智也さんの案内に従って辿り着いたその場所は、どう見てもただの公園にしか見えなかった。

中央には大きな噴水と、それを囲むかのように幾らかのベンチが位置し、その代わりに遊具などはほとんど無い。

だからなのか、子供の姿はほとんどなく、秋という季節を感じるにはぴったりの穏やかで物静かな雰囲気が漂っていた。

「本当にここに栗林なんてあるの?・・・・・・ですか?」

確かに自然は多そうだけど、周囲を見る限りはそれらしきものはまったく見当たらない。

私はその事に疑問を感じ、隣で懐かしげに目を細めている智也さんに尋ねる。

「ん?ああ、見た目はただの公園だけど・・・まあ見た方が早いか」

「こっちこっち」と手招きする智也さんの後ろに付いて、雑木林の前に設置してある柵を跨ぎ越え奥へと進む。

その道は獣道という表現が適切な、人が通ることによって無理やり作られたという風な道だった。

「確かここを越えると・・・」

制服に葉や枝なのが当たらないようにしながら進んでいくと、やがて智也さんの呟きと共に開けた場所に出た。

そして見上げるとそこには――。

「凄い、いっぱいある!」

思わず声が出てしまうほどの、立派な毬栗が私達の周りを取り囲むようにして実っていた。

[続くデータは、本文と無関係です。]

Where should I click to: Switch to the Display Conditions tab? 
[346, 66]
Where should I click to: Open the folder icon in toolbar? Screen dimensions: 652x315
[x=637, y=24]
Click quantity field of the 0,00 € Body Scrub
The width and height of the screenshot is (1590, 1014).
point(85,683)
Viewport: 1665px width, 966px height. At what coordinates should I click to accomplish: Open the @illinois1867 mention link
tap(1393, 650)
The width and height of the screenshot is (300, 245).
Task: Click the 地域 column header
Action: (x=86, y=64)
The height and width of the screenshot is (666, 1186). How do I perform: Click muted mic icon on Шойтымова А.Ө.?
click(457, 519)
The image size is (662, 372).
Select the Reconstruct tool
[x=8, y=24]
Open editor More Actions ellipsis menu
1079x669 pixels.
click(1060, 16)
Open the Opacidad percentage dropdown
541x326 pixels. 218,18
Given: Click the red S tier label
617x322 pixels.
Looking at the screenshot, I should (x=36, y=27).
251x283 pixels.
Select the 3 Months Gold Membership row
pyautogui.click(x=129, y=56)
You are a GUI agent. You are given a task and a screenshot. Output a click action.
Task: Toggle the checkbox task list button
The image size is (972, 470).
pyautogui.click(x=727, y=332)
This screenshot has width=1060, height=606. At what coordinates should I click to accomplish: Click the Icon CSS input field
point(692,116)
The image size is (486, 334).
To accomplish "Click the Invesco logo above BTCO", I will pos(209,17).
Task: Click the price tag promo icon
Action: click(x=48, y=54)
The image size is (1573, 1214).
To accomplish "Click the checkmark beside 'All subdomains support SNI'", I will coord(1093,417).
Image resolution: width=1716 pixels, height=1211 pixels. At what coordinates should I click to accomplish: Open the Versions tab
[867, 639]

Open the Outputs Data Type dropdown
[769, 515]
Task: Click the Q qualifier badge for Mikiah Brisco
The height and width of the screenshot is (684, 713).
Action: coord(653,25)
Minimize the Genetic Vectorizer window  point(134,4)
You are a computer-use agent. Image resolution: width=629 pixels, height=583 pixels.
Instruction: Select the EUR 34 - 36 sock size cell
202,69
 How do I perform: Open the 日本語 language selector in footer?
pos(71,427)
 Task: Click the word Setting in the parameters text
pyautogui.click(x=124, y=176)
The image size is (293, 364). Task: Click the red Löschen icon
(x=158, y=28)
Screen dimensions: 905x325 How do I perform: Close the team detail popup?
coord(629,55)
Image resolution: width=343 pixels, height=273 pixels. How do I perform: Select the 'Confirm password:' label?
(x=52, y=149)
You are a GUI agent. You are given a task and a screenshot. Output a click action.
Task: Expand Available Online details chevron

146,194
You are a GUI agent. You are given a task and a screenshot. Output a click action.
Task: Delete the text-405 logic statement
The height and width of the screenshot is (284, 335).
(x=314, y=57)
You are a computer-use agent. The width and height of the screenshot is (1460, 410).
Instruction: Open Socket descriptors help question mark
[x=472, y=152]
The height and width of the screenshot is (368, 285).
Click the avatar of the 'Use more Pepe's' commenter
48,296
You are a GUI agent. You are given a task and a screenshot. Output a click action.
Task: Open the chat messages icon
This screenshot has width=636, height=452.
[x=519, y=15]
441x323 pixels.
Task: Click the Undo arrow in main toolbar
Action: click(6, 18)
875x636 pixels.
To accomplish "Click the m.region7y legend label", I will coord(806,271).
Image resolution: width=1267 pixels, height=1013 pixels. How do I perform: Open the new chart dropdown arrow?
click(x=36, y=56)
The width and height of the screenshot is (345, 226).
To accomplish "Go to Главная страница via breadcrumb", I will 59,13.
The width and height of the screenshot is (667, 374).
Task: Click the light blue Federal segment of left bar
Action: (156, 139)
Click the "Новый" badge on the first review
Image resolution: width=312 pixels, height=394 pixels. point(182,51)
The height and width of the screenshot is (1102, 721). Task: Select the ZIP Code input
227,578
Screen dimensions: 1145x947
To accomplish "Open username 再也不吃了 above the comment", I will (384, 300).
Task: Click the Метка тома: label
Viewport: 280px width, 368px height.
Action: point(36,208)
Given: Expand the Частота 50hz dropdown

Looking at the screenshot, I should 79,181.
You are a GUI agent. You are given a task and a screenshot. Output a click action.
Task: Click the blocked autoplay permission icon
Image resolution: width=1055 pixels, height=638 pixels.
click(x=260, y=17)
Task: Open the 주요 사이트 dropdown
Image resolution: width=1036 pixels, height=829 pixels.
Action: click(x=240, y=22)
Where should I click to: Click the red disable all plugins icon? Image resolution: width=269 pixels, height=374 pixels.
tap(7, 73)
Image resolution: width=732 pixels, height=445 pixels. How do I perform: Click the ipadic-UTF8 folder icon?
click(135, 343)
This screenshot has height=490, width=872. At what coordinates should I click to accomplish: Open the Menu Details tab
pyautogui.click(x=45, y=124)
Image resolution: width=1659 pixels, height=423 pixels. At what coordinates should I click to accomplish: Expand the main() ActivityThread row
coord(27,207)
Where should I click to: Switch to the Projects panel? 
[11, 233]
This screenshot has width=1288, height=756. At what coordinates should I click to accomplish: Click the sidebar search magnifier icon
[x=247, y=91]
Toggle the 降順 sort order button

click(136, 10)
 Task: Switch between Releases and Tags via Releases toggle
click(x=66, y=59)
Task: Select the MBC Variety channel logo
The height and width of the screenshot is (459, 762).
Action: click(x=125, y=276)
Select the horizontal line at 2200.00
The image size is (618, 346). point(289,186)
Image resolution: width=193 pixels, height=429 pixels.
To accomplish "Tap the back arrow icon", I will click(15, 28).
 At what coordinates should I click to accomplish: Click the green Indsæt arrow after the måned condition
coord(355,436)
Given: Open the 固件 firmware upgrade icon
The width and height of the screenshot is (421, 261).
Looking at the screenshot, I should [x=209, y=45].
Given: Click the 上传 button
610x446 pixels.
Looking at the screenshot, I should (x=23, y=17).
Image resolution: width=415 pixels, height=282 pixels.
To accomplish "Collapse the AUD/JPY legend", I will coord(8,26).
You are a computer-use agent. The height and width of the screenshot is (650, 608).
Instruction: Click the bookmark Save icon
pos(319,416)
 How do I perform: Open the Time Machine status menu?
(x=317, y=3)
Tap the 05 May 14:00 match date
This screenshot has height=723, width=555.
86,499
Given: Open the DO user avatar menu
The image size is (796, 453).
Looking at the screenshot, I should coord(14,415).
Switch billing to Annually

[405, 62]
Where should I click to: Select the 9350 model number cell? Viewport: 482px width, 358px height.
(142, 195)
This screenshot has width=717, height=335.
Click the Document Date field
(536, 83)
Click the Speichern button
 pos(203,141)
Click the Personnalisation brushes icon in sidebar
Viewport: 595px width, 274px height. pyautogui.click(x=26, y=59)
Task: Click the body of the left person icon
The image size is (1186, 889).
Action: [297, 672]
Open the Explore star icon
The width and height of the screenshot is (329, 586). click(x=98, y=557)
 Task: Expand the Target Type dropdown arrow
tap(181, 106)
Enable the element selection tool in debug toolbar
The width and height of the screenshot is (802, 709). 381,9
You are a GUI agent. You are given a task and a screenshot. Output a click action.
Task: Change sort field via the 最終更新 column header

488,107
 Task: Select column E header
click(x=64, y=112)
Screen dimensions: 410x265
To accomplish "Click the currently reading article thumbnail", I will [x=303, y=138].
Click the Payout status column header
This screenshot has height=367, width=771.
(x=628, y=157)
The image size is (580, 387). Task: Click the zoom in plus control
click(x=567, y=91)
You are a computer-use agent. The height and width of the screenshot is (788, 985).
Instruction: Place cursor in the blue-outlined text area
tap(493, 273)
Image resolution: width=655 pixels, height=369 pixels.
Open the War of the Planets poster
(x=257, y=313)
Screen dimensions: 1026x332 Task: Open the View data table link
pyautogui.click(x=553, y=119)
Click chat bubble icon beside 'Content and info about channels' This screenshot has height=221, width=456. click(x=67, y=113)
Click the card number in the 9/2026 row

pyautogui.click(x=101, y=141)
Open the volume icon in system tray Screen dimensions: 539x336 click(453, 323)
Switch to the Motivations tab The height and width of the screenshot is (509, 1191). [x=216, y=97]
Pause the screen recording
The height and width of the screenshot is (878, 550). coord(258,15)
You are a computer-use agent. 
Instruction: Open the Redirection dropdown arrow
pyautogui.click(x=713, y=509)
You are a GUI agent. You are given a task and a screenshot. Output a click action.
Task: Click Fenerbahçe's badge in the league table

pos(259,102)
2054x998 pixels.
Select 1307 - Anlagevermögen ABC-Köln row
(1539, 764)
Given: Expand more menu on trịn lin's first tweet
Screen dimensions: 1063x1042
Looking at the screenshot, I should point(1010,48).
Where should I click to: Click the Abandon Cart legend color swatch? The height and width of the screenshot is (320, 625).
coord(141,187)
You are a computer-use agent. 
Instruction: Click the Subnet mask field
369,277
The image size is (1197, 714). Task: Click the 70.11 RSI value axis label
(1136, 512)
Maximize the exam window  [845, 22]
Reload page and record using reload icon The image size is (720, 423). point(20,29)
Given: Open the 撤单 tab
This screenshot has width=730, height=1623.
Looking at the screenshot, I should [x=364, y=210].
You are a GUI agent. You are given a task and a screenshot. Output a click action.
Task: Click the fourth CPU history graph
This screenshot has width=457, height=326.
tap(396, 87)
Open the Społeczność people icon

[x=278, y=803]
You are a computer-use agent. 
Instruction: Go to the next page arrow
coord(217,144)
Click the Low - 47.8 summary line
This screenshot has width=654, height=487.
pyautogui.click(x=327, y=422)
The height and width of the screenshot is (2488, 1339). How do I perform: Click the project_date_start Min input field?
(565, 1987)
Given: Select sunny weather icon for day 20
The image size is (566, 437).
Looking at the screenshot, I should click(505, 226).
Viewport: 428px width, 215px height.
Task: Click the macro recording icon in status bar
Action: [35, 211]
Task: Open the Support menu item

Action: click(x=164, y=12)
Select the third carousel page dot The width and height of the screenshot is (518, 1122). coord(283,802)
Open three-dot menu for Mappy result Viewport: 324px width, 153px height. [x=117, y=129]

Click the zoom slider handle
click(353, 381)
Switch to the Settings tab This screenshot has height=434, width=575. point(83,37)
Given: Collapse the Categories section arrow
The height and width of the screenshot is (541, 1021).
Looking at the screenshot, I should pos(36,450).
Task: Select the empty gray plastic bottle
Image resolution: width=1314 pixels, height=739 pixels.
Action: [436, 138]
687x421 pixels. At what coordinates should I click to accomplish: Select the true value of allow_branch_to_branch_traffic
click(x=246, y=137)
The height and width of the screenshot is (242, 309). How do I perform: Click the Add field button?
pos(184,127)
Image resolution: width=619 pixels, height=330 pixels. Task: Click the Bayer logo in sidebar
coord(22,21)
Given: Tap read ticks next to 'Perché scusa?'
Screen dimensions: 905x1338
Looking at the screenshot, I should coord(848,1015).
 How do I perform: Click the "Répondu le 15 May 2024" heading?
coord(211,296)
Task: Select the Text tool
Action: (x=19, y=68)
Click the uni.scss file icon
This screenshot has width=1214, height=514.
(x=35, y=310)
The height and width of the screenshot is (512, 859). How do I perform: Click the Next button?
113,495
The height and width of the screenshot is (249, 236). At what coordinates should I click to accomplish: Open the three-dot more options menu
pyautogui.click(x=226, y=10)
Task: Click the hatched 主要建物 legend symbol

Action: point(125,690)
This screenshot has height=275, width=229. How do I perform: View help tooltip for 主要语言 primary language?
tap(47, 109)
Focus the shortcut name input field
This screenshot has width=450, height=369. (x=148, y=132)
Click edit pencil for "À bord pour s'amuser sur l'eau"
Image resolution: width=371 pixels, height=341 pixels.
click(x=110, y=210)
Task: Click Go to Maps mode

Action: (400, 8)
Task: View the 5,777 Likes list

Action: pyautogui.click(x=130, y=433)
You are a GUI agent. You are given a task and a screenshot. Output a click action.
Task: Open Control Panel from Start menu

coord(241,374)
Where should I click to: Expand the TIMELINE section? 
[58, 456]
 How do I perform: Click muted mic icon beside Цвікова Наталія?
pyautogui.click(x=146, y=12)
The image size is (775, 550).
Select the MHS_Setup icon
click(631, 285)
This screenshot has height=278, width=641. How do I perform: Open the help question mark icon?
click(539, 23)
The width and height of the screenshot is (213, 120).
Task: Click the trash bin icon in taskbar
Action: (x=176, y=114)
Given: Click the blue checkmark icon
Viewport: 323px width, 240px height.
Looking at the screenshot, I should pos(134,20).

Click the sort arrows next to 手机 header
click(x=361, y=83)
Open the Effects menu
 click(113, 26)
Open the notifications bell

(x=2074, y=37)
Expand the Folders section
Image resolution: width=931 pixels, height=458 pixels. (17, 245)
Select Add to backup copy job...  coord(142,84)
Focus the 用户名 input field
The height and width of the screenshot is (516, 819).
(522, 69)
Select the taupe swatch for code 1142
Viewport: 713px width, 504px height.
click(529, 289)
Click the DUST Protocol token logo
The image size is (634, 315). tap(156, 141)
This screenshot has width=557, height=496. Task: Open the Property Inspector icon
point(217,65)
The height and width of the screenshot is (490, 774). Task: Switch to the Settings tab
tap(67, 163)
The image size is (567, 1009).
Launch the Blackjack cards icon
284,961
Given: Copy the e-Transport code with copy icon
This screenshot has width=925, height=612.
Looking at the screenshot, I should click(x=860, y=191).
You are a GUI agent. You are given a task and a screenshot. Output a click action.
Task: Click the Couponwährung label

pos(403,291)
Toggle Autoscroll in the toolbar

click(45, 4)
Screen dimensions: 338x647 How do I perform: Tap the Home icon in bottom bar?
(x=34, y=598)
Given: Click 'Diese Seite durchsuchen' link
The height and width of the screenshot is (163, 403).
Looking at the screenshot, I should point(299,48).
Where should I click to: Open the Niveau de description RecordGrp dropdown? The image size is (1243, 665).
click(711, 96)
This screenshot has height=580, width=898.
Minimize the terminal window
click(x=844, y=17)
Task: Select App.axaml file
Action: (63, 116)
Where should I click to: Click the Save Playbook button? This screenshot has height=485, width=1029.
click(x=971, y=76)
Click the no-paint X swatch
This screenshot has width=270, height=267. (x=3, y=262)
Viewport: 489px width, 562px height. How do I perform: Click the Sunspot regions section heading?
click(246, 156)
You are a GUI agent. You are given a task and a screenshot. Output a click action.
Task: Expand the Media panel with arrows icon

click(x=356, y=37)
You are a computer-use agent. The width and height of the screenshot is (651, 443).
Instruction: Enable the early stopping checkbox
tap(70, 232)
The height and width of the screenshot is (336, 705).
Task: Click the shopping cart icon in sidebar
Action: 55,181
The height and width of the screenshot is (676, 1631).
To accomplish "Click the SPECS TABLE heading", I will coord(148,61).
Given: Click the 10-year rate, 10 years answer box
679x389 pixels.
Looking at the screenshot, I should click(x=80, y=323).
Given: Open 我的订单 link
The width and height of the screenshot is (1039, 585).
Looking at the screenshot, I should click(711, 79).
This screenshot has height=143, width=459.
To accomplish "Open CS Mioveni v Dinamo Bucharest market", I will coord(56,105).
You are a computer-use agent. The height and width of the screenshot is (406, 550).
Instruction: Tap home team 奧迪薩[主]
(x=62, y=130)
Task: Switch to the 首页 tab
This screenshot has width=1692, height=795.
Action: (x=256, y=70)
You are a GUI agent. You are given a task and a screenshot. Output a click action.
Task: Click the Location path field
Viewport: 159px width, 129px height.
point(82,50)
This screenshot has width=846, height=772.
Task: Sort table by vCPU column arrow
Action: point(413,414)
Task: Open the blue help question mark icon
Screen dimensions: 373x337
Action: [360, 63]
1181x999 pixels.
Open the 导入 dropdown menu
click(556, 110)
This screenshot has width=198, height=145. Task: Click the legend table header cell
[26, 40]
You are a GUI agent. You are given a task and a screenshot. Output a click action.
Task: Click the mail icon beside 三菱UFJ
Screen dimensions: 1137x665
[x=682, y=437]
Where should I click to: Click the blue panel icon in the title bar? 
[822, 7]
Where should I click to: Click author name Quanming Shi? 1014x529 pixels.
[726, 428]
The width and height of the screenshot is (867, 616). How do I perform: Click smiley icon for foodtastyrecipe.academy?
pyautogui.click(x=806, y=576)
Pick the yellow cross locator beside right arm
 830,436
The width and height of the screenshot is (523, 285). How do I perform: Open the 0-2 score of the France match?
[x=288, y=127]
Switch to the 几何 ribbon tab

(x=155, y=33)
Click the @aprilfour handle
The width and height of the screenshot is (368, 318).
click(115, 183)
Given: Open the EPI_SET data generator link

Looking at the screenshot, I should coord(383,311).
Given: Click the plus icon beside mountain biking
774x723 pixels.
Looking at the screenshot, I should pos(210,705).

さわさわと秋風に揺れる季節の風物詩に、私はしばらく呆けたように見入ってしまう。

「え〜っと、確かこの辺に・・・お、あったあった」

智也さんのそんな声にハッと意識を取り戻すと、そこにはどこから持ってきたのか、一本の長い棹のようなモノを持つ彼の姿があった。

「智也さん、それは何です?」

「うん?栗を落とす為の道具だよ。さすがに素手で、というわけにはいかないだろ?」

彼のその言葉に、ようやく今日ここに来た理由を思い出す。

『そうでした。父さんの栗ご飯の材料を手に入れに来たんでしたね』

そんな事も忘れるほど、雄大な木に実る数々の栗に見入っていたのだと知り、私は少し恥ずかしい気持ちになった。

「さてと・・・それじゃあ俺が栗を落とすから、詩音は落ちた栗を拾ってくれ。毬があるから気を付けろよ?」

「えっ?あっ、はい」

私がそう返事をした頃には、彼はもう既に毬栗と格闘していた。

童心に帰ったように棹を振るう彼の姿を微笑ましい気持ちで見ながら、私は念のためにと持ってきていたスーパーの袋に栗を入れていく。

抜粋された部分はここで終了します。